EXERCISE GOAL:
Convert the records below into a JSON list of strings, with one string for each line and all blank lines omitted.

──────

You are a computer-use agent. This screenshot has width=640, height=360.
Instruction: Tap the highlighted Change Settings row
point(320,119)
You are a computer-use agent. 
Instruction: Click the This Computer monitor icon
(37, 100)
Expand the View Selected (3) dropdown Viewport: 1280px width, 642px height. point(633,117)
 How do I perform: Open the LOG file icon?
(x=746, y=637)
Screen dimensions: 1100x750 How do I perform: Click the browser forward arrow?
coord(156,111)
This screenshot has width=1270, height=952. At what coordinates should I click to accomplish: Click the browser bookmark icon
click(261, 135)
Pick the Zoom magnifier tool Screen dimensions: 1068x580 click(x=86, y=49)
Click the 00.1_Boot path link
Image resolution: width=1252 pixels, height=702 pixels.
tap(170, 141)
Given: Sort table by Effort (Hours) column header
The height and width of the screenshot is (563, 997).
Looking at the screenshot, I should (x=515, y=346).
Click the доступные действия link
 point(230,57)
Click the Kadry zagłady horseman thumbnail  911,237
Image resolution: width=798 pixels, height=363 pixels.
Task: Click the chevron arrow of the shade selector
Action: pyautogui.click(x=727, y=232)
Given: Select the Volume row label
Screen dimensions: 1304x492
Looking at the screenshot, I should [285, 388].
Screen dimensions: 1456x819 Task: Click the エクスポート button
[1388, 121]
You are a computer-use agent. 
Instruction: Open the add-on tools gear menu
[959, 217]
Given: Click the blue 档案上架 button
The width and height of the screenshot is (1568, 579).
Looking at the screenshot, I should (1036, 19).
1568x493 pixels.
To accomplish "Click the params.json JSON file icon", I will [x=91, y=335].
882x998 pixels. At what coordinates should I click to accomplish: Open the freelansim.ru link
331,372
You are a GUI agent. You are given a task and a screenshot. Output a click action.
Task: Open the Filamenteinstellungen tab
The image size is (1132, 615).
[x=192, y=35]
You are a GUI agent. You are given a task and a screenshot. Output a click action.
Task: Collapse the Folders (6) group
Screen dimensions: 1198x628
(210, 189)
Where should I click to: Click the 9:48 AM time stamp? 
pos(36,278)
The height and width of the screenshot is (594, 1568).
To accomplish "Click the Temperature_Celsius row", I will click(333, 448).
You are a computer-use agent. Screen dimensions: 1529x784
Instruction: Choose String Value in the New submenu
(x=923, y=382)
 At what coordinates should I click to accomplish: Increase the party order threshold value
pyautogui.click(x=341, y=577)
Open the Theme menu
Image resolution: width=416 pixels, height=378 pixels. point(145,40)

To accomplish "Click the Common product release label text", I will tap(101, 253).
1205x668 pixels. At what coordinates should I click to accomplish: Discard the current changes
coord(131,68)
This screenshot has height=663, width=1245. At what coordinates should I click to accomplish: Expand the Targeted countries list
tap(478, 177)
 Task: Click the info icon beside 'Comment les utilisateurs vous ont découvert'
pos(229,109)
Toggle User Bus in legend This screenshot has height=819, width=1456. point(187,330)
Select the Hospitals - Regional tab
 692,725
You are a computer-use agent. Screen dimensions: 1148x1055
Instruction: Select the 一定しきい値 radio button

──────

WRITTEN REPLY:
[
  "You are a computer-use agent. This screenshot has width=640, height=360.",
  "Instruction: Tap the highlighted Change Settings row",
  "point(320,119)",
  "You are a computer-use agent. ",
  "Instruction: Click the This Computer monitor icon",
  "(37, 100)",
  "Expand the View Selected (3) dropdown Viewport: 1280px width, 642px height. point(633,117)",
  " How do I perform: Open the LOG file icon?",
  "(x=746, y=637)",
  "Screen dimensions: 1100x750 How do I perform: Click the browser forward arrow?",
  "coord(156,111)",
  "This screenshot has width=1270, height=952. At what coordinates should I click to accomplish: Click the browser bookmark icon",
  "click(261, 135)",
  "Pick the Zoom magnifier tool Screen dimensions: 1068x580 click(x=86, y=49)",
  "Click the 00.1_Boot path link",
  "Image resolution: width=1252 pixels, height=702 pixels.",
  "tap(170, 141)",
  "Given: Sort table by Effort (Hours) column header",
  "The height and width of the screenshot is (563, 997).",
  "Looking at the screenshot, I should (x=515, y=346).",
  "Click the доступные действия link",
  " point(230,57)",
  "Click the Kadry zagłady horseman thumbnail  911,237",
  "Image resolution: width=798 pixels, height=363 pixels.",
  "Task: Click the chevron arrow of the shade selector",
  "Action: pyautogui.click(x=727, y=232)",
  "Given: Select the Volume row label",
  "Screen dimensions: 1304x492",
  "Looking at the screenshot, I should [285, 388].",
  "Screen dimensions: 1456x819 Task: Click the エクスポート button",
  "[1388, 121]",
  "You are a computer-use agent. ",
  "Instruction: Open the add-on tools gear menu",
  "[959, 217]",
  "Given: Click the blue 档案上架 button",
  "The width and height of the screenshot is (1568, 579).",
  "Looking at the screenshot, I should (1036, 19).",
  "1568x493 pixels.",
  "To accomplish \"Click the params.json JSON file icon\", I will [x=91, y=335].",
  "882x998 pixels. At what coordinates should I click to accomplish: Open the freelansim.ru link",
  "331,372",
  "You are a GUI agent. You are given a task and a screenshot. Output a click action.",
  "Task: Open the Filamenteinstellungen tab",
  "The image size is (1132, 615).",
  "[x=192, y=35]",
  "You are a GUI agent. You are given a task and a screenshot. Output a click action.",
  "Task: Collapse the Folders (6) group",
  "Screen dimensions: 1198x628",
  "(210, 189)",
  "Where should I click to: Click the 9:48 AM time stamp? ",
  "pos(36,278)",
  "The height and width of the screenshot is (594, 1568).",
  "To accomplish \"Click the Temperature_Celsius row\", I will click(333, 448).",
  "You are a computer-use agent. Screen dimensions: 1529x784",
  "Instruction: Choose String Value in the New submenu",
  "(x=923, y=382)",
  " At what coordinates should I click to accomplish: Increase the party order threshold value",
  "pyautogui.click(x=341, y=577)",
  "Open the Theme menu",
  "Image resolution: width=416 pixels, height=378 pixels. point(145,40)",
  "To accomplish \"Click the Common product release label text\", I will tap(101, 253).",
  "1205x668 pixels. At what coordinates should I click to accomplish: Discard the current changes",
  "coord(131,68)",
  "This screenshot has height=663, width=1245. At what coordinates should I click to accomplish: Expand the Targeted countries list",
  "tap(478, 177)",
  " Task: Click the info icon beside 'Comment les utilisateurs vous ont découvert'",
  "pos(229,109)",
  "Toggle User Bus in legend This screenshot has height=819, width=1456. point(187,330)",
  "Select the Hospitals - Regional tab",
  " 692,725",
  "You are a computer-use agent. Screen dimensions: 1148x1055",
  "Instruction: Select the 一定しきい値 radio button"
]